Dataset excerpts:

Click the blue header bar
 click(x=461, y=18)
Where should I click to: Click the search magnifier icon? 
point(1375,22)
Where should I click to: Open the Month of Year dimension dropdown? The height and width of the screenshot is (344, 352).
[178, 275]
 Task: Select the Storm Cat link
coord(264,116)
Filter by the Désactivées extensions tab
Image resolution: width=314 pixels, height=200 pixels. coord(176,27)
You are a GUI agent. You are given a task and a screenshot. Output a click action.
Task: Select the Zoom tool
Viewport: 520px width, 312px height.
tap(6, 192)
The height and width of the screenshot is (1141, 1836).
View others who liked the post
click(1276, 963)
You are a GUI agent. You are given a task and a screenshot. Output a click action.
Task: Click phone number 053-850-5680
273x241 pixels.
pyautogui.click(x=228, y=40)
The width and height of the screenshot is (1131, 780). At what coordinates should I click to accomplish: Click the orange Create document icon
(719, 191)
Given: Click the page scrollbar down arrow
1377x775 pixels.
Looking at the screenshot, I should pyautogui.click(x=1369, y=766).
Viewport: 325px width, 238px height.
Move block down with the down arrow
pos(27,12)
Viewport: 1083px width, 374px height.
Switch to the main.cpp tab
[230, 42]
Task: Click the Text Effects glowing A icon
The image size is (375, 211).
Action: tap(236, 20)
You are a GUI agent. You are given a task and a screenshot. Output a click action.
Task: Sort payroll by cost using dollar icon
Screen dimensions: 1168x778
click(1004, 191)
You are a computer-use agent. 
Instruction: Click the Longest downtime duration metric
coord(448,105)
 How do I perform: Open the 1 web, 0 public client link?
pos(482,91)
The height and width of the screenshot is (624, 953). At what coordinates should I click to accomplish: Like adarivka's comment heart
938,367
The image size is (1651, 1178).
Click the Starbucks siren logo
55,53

*EXERCISE BRIEF*
Output every entry exactly.

*WRITTEN RESPONSE*
Click the blue header bar
 click(x=461, y=18)
Where should I click to: Click the search magnifier icon? 
point(1375,22)
Where should I click to: Open the Month of Year dimension dropdown? The height and width of the screenshot is (344, 352).
[178, 275]
 Task: Select the Storm Cat link
coord(264,116)
Filter by the Désactivées extensions tab
Image resolution: width=314 pixels, height=200 pixels. coord(176,27)
You are a GUI agent. You are given a task and a screenshot. Output a click action.
Task: Select the Zoom tool
Viewport: 520px width, 312px height.
tap(6, 192)
The height and width of the screenshot is (1141, 1836).
View others who liked the post
click(1276, 963)
You are a GUI agent. You are given a task and a screenshot. Output a click action.
Task: Click phone number 053-850-5680
273x241 pixels.
pyautogui.click(x=228, y=40)
The width and height of the screenshot is (1131, 780). At what coordinates should I click to accomplish: Click the orange Create document icon
(719, 191)
Given: Click the page scrollbar down arrow
1377x775 pixels.
Looking at the screenshot, I should pyautogui.click(x=1369, y=766).
Viewport: 325px width, 238px height.
Move block down with the down arrow
pos(27,12)
Viewport: 1083px width, 374px height.
Switch to the main.cpp tab
[230, 42]
Task: Click the Text Effects glowing A icon
The image size is (375, 211).
Action: tap(236, 20)
You are a GUI agent. You are given a task and a screenshot. Output a click action.
Task: Sort payroll by cost using dollar icon
Screen dimensions: 1168x778
click(1004, 191)
You are a computer-use agent. 
Instruction: Click the Longest downtime duration metric
coord(448,105)
 How do I perform: Open the 1 web, 0 public client link?
pos(482,91)
The height and width of the screenshot is (624, 953). At what coordinates should I click to accomplish: Like adarivka's comment heart
938,367
The image size is (1651, 1178).
Click the Starbucks siren logo
55,53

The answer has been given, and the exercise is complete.